As qualidades mentais e morais necessárias para a conquista do poder político,
As qualidades mentais e morais necessárias para a conquista do poder político, ou tendentes a essa conquista, são inteiramente diferentes daquelas necessárias para governar o Estado. Pode dizer-se, até, que mais se podem ter por opostas que por sequer análogas. Pode haver, é certo, um ou outro homem que ambas reúna, como pode haver quem seja, ao mesmo tempo, filósofo e atleta; mas em ambos os casos se trata de uma excepção, e os dois tipos ou grupos de qualidades permanecem diferentes e até opostos.
São três as maneiras de conquistar o poder: a astúcia e a intriga, nos regimes autoritários, como a monarquia absoluta; a eloquência e a capacidade de persuasão, com a concomitante capacidade de mentir, até a si mesmo, para melhor mentir aos outros, como nos sistemas democráticos; e a violência, nos regimes impostos revolucionariamente, sejam eles de que tipo forem.

- A FAZER:
**1.** No texto sobre a conquista do poder político, que qualidades servem para conquistar o poder nos sistemas democráticos?
**2.** Transcreva palavra por palavra, do texto sobre a conquista do poder político, o trecho que vai de "São três as" até "que tipo forem.".

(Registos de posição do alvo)
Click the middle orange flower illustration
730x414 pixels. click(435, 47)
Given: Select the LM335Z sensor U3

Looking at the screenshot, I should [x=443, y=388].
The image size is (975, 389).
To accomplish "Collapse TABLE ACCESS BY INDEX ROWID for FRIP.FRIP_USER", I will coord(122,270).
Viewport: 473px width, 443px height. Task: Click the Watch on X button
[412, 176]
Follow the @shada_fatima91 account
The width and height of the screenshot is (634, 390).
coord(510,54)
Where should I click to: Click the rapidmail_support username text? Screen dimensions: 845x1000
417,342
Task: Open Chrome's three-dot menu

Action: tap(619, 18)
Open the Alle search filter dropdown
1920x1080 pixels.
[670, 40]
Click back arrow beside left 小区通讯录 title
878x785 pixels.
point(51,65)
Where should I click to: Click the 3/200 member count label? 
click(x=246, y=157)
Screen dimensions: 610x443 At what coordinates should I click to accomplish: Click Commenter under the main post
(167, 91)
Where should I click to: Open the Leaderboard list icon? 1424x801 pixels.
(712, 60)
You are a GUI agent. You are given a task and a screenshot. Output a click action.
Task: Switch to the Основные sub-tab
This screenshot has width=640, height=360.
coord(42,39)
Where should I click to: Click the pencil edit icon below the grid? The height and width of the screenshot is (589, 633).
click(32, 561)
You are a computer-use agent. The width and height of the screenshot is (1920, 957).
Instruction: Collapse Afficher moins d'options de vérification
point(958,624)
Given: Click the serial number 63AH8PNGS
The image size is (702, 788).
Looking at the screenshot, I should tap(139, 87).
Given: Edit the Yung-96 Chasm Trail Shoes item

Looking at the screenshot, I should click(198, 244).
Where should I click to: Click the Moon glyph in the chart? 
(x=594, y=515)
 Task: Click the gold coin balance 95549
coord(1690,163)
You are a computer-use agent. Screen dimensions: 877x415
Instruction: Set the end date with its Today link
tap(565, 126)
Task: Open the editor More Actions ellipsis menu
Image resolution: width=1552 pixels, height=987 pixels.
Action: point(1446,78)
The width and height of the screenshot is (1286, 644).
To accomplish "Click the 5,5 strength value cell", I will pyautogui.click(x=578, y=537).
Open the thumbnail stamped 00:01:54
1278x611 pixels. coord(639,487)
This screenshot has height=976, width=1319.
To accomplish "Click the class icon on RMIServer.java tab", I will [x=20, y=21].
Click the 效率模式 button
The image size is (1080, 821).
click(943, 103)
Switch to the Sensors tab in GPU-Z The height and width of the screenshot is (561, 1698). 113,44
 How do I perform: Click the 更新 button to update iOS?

- AS SOLUÇÕES:
**1.** A eloquência e a capacidade de persuasão, com a concomitante capacidade de mentir, até a si mesmo, para melhor mentir aos outros.

**2.**
São três as maneiras de conquistar o poder: a astúcia e a intriga, nos regimes autoritários, como a monarquia absoluta; a eloquência e a capacidade de persuasão, com a concomitante capacidade de mentir, até a si mesmo, para melhor mentir aos outros, como nos sistemas democráticos; e a violência, nos regimes impostos revolucionariamente, sejam eles de que tipo forem.